Vercel's own llms.txt at vercel.com/docs/llms.txt is 336 KB, roughly seven times my spec's 50K character threshold. The AI SDK's llms.txt at ai-sdk.dev/llms.txt is approximately 4.6 MB. These are the discovery index files that agents can use to find relevant documentation pages, not the full-content companion files (llms-full.txt) that are expected to be large.

A GitHub issue (#4355) on the AI SDK requested they "reduce llms.txt size to fit o1 context window." The issue was closed with no discussion, but the file is still 4.6 MB. Their AGENTS.md files have the same problem: the react-best-practices skill ships a 2,975-line / 83KB AGENTS.md that was called out in issue #169 for lacking progressive disclosure.

My spec recommends under 50,000 characters for a pass. Claude Code's truncation limit is ~100K characters. Vercel's own llms.txt files far exceed these thresholds. Including size limits in their spec would mean their own properties fail.

The agent/crawler distinction conflicts with Vercel's bot management revenue

Vercel's blog post "The Three Types of AI Bot Traffic" (Kevin Corbett; August 13, 2025) categorizes traffic as: "AI training crawlers scan everything," "AI engine grounding bots fetch real-time updates," and "AI referrals bring high-intent visitors." Coding agents are not mentioned as a category at all.

Vercel's bot management system (opt-in, not on by default) identifies "clients that violate browser-like behavior" and serves "a javascript challenge to them." The Challenges docs are explicit about the consequences: "Direct API calls (e.g., from scripts, cURL, or Postman) will fail if they require challenge validation." As established above, coding agents are non-browser HTTP clients.

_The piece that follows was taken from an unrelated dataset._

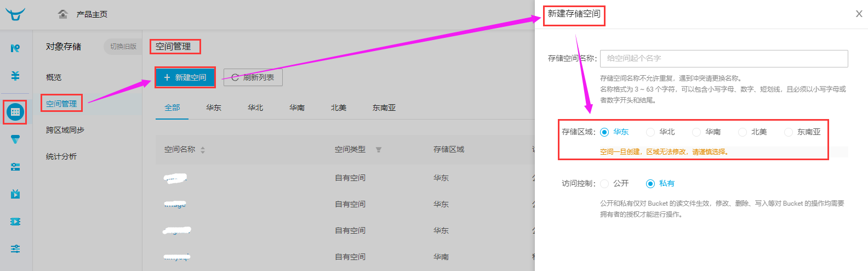The image size is (868, 271).
Task: Select 北美 storage region radio button
Action: [x=743, y=132]
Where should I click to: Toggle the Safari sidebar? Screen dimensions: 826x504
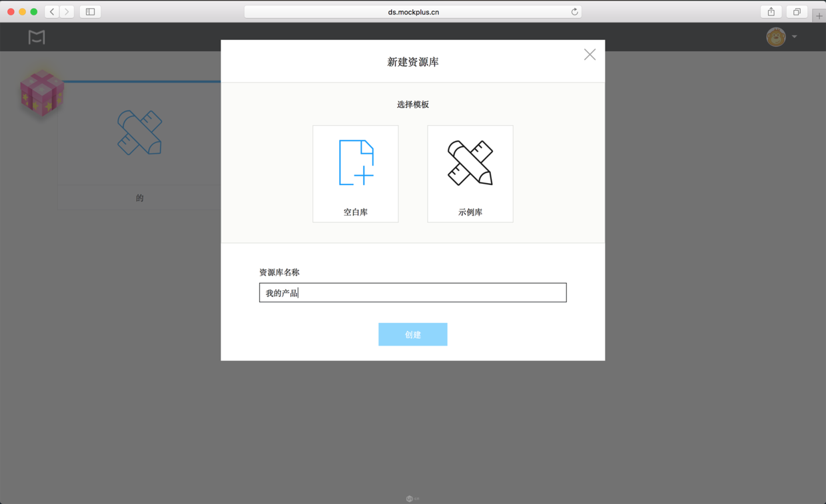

They can't solve JavaScript challenges. If you enable Vercel's bot management, you are blocking coding agents. Their docs describe these as limitations, but don't make the explicit connection that you'll be blocking coding agents.

Vercel's docs mention that site owners can create custom WAF bypass rules for trusted automated traffic. But as we've seen, coding agents don't send identifiable user-agent strings. There's no stable pattern to match on. You can't write a bypass rule for traffic you can't identify.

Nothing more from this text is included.